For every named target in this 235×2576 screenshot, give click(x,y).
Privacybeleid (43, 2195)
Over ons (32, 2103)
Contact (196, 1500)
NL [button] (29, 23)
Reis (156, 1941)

□ □ □ □

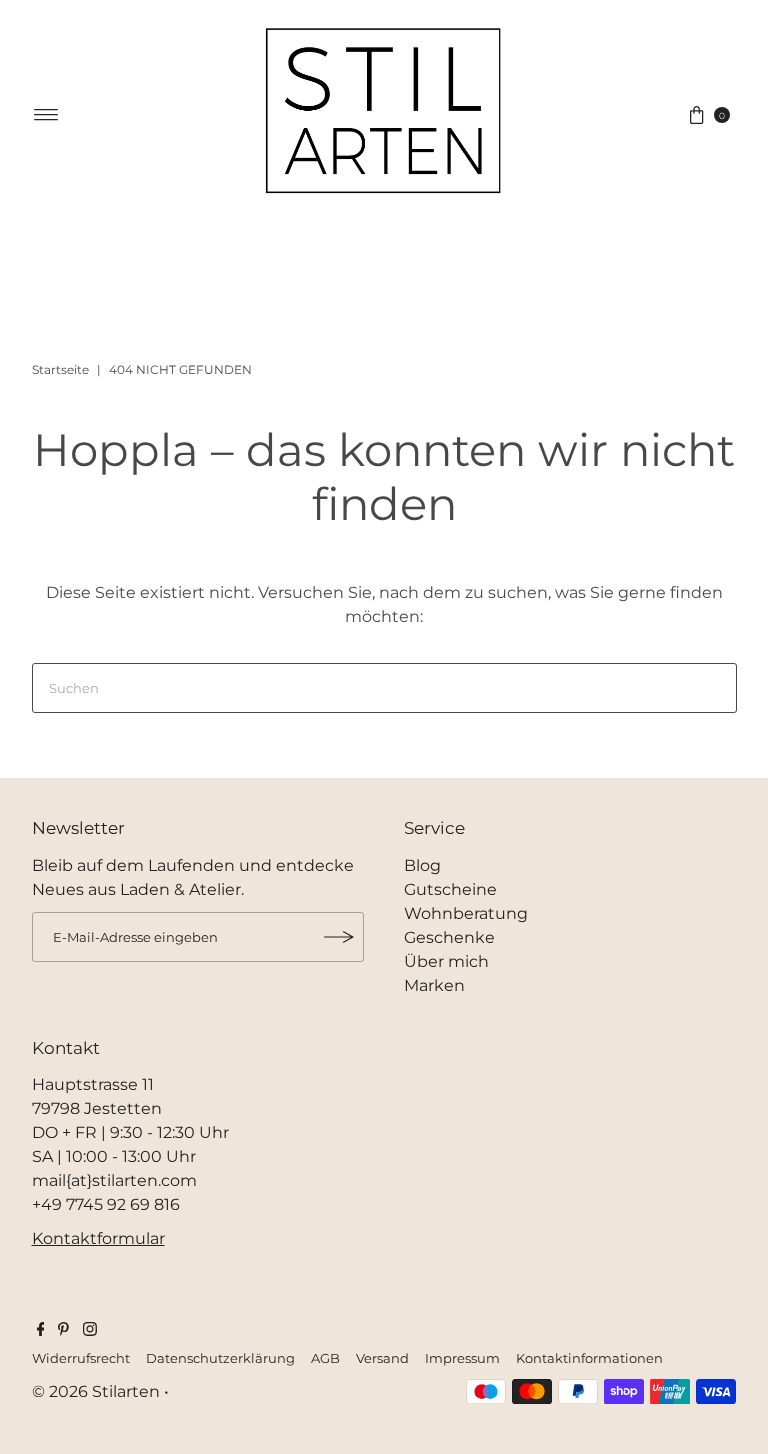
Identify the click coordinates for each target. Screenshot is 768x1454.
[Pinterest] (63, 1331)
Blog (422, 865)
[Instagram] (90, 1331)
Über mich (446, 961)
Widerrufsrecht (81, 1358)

□ □ □ □

PROMPT.
Retype exactly the span of lines from the one with "Identify the click" through the one with "Widerrufsrecht (81, 1358)"; include both ends and omit the rest of the material.

ANSWER AREA.
Identify the click coordinates for each target. Screenshot is 768x1454.
[Pinterest] (63, 1331)
Blog (422, 865)
[Instagram] (90, 1331)
Über mich (446, 961)
Widerrufsrecht (81, 1358)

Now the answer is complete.